WORK ORDER. Write out the following listing's lines from the one with "May 2017 (416, 958)" to the one with "August 2017 (421, 862)", exactly, with both included and no others.

THE INPUT.
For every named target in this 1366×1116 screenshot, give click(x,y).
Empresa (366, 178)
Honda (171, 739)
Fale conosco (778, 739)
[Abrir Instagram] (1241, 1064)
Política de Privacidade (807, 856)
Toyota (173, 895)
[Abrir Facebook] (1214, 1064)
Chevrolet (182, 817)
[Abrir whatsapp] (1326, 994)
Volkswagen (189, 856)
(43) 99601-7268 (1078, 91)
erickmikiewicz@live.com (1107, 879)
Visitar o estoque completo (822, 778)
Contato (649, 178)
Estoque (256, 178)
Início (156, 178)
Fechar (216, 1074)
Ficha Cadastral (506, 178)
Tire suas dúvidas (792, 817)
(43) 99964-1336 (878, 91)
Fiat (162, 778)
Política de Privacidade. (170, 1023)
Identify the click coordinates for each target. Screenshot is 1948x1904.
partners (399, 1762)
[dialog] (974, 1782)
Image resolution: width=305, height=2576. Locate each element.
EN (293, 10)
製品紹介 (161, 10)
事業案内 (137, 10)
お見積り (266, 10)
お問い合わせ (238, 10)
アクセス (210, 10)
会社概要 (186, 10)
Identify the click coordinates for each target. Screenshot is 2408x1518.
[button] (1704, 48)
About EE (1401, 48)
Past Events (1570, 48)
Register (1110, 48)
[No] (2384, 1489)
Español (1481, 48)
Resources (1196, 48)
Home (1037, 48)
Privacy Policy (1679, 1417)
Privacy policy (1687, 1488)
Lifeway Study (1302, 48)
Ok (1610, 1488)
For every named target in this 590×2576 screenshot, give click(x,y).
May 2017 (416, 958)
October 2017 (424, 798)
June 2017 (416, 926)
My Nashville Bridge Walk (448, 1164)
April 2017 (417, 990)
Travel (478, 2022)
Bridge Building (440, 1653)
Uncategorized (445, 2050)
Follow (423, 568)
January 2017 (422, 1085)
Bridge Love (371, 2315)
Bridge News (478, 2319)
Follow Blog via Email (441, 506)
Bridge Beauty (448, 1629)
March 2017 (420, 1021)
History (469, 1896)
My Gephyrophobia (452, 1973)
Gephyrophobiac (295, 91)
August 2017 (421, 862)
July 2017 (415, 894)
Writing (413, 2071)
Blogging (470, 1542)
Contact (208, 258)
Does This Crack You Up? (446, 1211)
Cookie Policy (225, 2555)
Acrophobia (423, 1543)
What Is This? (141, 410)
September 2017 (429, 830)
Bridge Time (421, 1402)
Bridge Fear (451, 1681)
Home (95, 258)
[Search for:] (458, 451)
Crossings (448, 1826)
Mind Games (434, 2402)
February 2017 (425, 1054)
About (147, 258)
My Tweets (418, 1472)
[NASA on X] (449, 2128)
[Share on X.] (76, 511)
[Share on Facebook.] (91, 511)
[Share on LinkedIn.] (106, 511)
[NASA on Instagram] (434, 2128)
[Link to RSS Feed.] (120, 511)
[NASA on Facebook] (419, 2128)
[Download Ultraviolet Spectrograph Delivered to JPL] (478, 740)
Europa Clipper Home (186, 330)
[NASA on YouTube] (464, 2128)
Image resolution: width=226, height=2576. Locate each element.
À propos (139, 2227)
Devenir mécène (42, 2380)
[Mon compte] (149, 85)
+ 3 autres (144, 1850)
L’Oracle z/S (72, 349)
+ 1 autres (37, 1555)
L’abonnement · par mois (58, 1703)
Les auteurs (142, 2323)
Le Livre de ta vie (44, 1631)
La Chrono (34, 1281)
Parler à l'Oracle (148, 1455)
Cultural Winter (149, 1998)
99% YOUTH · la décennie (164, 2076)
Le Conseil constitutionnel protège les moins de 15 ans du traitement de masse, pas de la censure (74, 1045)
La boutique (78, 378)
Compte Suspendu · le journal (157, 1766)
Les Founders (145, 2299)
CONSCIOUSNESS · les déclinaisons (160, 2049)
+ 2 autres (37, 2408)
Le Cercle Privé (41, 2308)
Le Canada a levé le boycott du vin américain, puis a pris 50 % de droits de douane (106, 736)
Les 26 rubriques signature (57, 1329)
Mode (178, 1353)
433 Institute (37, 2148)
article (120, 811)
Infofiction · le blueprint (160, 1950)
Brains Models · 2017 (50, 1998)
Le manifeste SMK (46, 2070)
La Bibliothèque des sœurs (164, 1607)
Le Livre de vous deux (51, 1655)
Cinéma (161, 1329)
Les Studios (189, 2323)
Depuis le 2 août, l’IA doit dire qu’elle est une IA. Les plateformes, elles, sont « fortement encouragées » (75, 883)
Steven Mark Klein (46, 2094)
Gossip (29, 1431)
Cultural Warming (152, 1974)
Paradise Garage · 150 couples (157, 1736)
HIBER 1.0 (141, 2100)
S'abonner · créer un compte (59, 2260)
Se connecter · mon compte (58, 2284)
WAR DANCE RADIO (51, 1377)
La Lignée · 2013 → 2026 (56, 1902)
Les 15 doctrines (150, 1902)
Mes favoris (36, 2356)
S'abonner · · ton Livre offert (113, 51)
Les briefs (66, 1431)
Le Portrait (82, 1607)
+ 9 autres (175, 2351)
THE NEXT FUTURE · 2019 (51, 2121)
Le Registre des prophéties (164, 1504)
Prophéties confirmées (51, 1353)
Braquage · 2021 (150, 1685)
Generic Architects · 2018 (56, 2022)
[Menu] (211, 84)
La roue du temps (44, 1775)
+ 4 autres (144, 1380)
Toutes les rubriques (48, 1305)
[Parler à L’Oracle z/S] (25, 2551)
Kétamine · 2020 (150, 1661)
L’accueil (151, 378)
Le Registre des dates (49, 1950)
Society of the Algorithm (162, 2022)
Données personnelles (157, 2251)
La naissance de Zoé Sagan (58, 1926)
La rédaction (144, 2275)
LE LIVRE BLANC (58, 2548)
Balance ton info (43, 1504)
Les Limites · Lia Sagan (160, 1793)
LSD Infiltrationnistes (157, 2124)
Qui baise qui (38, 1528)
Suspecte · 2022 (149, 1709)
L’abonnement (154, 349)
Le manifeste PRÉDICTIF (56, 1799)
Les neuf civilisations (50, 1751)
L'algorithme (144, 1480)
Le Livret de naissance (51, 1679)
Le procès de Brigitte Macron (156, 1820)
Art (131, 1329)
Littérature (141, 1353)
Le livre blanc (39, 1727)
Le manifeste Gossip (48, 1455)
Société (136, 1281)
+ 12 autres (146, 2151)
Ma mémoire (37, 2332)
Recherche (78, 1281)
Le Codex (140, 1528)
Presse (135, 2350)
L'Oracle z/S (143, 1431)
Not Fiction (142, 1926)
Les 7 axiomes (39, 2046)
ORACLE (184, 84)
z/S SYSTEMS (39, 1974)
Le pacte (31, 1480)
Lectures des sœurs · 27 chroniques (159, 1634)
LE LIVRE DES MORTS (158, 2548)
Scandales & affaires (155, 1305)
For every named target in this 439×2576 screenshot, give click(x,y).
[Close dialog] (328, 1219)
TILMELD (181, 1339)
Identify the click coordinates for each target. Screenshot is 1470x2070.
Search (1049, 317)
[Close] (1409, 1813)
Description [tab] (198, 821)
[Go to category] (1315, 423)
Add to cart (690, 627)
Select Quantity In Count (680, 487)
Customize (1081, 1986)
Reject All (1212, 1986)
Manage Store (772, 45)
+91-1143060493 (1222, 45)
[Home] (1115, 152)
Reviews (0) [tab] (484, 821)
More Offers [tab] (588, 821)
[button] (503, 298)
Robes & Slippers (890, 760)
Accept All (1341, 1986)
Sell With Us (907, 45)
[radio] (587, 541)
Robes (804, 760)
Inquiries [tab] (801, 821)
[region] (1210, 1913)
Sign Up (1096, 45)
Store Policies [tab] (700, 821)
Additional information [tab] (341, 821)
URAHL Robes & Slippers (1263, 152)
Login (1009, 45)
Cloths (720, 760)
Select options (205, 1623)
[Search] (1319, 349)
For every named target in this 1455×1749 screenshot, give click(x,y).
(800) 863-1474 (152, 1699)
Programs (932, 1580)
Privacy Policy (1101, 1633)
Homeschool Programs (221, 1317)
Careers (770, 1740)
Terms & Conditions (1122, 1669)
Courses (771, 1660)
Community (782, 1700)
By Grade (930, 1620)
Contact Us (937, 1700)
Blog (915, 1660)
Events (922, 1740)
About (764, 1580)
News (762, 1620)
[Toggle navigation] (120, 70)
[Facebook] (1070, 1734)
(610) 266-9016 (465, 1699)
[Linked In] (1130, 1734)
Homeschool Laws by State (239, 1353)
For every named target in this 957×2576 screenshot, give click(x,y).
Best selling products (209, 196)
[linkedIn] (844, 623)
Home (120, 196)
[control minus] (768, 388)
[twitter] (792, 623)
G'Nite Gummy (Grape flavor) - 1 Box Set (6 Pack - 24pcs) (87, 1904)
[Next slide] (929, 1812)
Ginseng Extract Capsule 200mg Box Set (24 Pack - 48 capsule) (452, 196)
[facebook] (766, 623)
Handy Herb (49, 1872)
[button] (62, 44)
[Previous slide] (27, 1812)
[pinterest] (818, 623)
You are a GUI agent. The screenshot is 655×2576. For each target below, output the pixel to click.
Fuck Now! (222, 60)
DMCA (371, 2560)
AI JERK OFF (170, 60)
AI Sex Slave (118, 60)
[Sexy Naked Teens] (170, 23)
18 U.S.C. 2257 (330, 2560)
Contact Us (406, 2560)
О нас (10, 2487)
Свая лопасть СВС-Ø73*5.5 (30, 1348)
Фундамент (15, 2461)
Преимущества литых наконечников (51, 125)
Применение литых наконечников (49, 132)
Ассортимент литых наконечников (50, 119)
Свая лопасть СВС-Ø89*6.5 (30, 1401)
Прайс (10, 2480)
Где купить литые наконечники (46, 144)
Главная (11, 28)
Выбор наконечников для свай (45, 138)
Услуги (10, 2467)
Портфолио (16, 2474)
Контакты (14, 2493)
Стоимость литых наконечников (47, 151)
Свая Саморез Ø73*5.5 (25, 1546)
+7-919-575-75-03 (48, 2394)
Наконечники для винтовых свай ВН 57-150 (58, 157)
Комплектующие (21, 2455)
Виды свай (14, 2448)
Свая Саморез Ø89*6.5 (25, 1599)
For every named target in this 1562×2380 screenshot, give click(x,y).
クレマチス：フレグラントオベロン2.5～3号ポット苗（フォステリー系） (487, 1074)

WRITTEN ANSWER.
May 2017 (416, 958)
October 2017 (424, 798)
June 2017 (416, 926)
My Nashville Bridge Walk (448, 1164)
April 2017 (417, 990)
Travel (478, 2022)
Bridge Building (440, 1653)
Uncategorized (445, 2050)
Follow (423, 568)
January 2017 (422, 1085)
Bridge Love (371, 2315)
Bridge News (478, 2319)
Follow Blog via Email (441, 506)
Bridge Beauty (448, 1629)
March 2017 (420, 1021)
History (469, 1896)
My Gephyrophobia (452, 1973)
Gephyrophobiac (295, 91)
August 2017 (421, 862)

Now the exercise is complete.